**WORK REQUEST:**
Go to the line holding "You are a computer-use agent." in the entries below and write out exactly every line down to and including the line holding "This screenshot has height=480, width=852.".
[Opening RECORDS SUPPLIED section]
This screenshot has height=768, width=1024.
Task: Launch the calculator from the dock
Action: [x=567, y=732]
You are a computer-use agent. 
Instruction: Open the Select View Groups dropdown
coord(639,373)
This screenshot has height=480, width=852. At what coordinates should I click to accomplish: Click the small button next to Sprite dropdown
[Closing RECORDS SUPPLIED section]
[Opening RECORDS SUPPLIED section]
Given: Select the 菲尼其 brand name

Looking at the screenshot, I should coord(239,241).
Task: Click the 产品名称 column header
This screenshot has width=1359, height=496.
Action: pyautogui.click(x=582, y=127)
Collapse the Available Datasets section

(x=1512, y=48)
[Closing RECORDS SUPPLIED section]
[Opening RECORDS SUPPLIED section]
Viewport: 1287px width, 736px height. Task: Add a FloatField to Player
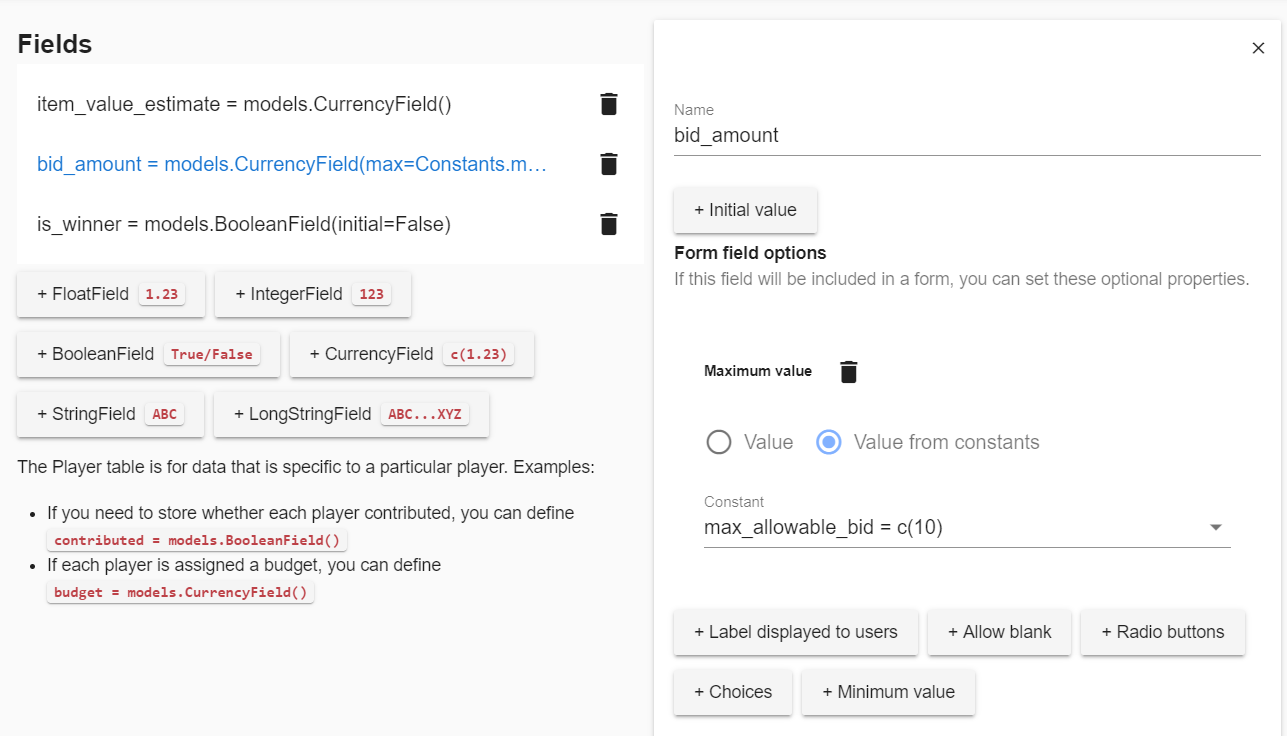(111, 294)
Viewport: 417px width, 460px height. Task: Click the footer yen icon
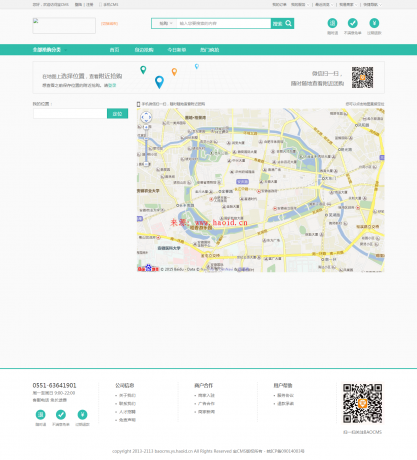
[Closing RECORDS SUPPLIED section]
**RESULT OF THIS TASK:**
You are a computer-use agent. 
Instruction: Open the Select View Groups dropdown
coord(639,373)
This screenshot has height=480, width=852. At what coordinates should I click to accomplish: Click the small button next to Sprite dropdown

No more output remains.